Follow Us :

LMND Sambut Baik RUU PPRT sebagai Usul Inisiatif DPR

13 March 2026 | Berita | 261 kali dibaca

LMND Sambut Baik RUU PPRT sebagai Usul Inisiatif DPR


Jakarta, enlmnd.id-Feby Rahmayana Wakil Ketua Umum Keperempuanan EN-LMND mengapresiasi Dewan Perwakilan Rakyat Republik Indonesia (DPR RI) yang telah resmi menyetujui Rancangan Undang-Undang Perlindungan Pekerja Rumah Tangga (RUU PPRT) sebagai RUU usul inisiatif DPR dalam rapat paripurna pada Kamis, 12 Maret 2026. 

Menurutnya keputusan ini akan menjadi langkah awal yang penting dalam upaya memberikan pengakuan, perlindungan hukum, serta kepastian hak bagi jutaan pekerja rumah tangga di Indonesia.

Ia juga mengatakan bahwa persetujuan tersebut menandai kemajuan dalam proses legislasi setelah RUU PPRT bertahun-tahun masuk dalam Program Legislasi Nasional (Prolegnas) namun belum juga disahkan. Dengan status sebagai RUU inisiatif DPR, pembahasan RUU ini selanjutnya akan memasuki tahapan pembicaraan bersama pemerintah sebelum nantinya disahkan menjadi undang-undang.

“Selama ini, pekerja rumah tangga merupakan salah satu kelompok pekerja yang rentan terhadap berbagai bentuk pelanggaran hak, mulai dari upah yang tidak layak, jam kerja yang tidak jelas, hingga kekerasan dan eksploitasi. Ketiadaan payung hukum yang khusus membuat posisi mereka sering kali berada di wilayah abu-abu dalam sistem ketenagakerjaan nasional,” ujar Feby dalam keterangan tertulisnya pada (13/03/2026).

Dengan adanya RUU PPRT, lanjutnya negara diharapkan mampu memberikan perlindungan yang lebih komprehensif terhadap pekerja rumah tangga, termasuk pengaturan mengenai hubungan kerja, standar upah, jam kerja, jaminan sosial, serta mekanisme penyelesaian sengketa antara pekerja dan pemberi kerja.

Feby juga menyampaikan bahwa pihaknya menyambut baik keputusan DPR tersebut. Ia menilai langkah ini sebagai momentum penting untuk memastikan negara hadir melindungi kelompok pekerja yang selama ini kerap terpinggirkan dalam kebijakan ketenagakerjaan.

Ia juga menegaskan bahwa persetujuan sebagai RUU usul inisiatif baru merupakan tahap awal.

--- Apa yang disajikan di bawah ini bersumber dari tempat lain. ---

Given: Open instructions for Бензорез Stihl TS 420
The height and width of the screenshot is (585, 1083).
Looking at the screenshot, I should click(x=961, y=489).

Proses pembahasan ke depan diharapkan berjalan secara transparan dan partisipatif dengan melibatkan organisasi pekerja rumah tangga agar substansi undang-undang benar-benar mencerminkan kebutuhan dan perlindungan yang nyata.

“Kami berharap pengesahan RUU PPRT menjadi undang-undang nantinya dapat memperkuat komitmen Indonesia dalam menjunjung tinggi prinsip keadilan sosial dan perlindungan terhadap seluruh pekerja, termasuk mereka yang bekerja di sektor domestik yang selama ini kerap luput dari perhatian kebijakan negara,” tutup Feby.